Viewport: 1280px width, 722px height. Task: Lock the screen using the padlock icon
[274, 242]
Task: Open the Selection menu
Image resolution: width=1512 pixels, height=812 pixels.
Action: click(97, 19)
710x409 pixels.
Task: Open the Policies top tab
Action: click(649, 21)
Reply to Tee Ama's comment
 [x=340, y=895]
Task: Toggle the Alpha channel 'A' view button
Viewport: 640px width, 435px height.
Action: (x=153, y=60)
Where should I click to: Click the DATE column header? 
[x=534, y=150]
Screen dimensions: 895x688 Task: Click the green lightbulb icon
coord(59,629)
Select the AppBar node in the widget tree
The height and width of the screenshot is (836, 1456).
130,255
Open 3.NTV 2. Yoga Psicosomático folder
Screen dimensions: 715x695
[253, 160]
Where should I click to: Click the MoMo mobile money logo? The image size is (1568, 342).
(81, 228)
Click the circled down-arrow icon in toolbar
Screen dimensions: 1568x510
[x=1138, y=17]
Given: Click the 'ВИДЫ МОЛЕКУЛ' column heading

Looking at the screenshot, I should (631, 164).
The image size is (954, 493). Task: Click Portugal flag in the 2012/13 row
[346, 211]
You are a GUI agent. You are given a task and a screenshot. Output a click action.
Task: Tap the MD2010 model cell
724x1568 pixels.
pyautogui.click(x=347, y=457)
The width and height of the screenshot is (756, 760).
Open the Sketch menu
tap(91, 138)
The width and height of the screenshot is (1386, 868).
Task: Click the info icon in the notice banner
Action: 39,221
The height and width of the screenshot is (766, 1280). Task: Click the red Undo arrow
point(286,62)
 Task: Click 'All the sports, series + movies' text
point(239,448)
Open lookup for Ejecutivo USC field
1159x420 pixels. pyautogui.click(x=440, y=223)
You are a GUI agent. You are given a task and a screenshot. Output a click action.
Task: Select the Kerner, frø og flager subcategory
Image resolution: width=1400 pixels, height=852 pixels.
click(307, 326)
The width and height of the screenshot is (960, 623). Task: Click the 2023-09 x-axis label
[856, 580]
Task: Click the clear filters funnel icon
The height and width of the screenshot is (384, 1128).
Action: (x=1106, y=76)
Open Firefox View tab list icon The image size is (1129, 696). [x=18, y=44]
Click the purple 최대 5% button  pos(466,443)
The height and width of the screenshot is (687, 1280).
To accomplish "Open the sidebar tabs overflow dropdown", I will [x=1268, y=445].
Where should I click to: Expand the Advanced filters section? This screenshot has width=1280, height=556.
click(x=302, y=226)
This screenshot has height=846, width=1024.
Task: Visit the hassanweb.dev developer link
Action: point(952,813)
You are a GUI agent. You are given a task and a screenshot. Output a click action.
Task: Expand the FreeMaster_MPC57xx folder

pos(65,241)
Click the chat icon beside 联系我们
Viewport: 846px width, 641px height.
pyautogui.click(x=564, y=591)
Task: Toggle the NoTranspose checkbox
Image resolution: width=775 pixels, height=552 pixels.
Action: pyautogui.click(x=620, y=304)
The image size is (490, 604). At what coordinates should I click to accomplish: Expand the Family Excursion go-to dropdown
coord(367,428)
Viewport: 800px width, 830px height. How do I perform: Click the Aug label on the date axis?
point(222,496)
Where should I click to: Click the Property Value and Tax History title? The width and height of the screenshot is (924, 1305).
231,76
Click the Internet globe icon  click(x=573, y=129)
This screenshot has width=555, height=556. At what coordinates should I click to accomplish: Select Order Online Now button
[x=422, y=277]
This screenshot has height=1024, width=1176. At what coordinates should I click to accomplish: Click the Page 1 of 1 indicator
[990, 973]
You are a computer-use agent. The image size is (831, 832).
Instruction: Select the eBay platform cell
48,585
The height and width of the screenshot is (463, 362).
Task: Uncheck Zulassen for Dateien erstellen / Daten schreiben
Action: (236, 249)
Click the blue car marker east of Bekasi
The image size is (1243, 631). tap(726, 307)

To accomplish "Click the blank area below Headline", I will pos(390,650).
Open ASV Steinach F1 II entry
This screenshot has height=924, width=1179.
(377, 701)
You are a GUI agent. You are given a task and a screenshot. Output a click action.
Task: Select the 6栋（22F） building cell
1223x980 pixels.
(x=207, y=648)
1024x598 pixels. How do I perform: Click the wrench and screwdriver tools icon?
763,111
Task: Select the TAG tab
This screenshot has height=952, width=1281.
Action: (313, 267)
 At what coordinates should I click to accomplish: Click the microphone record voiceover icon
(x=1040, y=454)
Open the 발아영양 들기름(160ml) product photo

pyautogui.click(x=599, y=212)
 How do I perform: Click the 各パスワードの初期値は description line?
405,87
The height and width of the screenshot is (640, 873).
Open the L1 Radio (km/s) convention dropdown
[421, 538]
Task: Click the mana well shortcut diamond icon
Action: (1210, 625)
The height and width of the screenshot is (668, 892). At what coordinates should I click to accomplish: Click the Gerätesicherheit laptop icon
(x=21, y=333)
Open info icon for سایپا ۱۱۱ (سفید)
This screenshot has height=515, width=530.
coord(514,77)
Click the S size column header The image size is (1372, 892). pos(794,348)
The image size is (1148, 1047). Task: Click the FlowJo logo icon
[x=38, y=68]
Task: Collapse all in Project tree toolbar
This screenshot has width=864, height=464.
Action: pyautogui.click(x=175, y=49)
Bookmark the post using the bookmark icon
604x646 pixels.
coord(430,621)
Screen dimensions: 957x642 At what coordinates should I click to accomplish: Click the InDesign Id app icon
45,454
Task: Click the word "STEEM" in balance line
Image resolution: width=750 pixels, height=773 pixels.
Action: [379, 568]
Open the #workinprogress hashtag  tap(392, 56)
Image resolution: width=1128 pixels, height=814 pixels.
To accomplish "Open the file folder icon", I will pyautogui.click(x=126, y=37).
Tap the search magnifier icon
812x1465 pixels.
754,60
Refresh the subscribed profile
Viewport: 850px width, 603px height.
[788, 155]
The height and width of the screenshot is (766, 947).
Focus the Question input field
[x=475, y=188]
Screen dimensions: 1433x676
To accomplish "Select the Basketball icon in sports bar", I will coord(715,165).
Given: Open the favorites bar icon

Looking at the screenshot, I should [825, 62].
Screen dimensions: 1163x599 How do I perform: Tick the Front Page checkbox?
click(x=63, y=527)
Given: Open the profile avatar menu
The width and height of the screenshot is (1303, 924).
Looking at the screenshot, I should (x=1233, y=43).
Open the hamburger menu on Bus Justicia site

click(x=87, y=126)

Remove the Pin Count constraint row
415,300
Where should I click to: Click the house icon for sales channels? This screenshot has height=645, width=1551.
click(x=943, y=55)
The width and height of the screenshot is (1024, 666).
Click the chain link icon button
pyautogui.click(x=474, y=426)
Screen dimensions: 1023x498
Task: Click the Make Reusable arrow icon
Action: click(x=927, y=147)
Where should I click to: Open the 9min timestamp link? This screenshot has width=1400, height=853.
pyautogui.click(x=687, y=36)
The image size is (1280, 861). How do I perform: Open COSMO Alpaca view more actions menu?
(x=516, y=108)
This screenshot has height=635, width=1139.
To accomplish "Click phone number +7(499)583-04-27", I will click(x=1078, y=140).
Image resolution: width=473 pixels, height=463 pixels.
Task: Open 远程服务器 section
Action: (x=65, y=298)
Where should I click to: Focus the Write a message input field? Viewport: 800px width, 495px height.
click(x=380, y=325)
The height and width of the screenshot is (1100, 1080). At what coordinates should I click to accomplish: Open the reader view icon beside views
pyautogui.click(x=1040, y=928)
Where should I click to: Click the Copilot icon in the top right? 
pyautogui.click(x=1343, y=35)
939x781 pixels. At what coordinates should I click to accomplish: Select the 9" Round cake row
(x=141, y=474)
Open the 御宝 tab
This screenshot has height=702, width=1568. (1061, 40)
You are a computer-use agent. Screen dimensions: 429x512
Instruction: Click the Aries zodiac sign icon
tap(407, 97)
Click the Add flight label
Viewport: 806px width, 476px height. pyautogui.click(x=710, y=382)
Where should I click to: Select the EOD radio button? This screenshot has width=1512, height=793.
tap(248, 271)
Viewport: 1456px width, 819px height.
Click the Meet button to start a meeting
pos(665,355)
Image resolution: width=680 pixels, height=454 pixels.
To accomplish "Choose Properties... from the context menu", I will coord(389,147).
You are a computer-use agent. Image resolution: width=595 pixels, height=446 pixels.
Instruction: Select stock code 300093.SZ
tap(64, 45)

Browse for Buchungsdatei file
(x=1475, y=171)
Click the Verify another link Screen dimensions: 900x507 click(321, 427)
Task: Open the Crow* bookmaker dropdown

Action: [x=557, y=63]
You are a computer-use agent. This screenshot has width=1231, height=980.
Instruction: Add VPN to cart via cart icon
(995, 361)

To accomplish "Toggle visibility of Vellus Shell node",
+ + + + +
Find and count the lines of the data that include the string "profile", and report that figure by itself.

2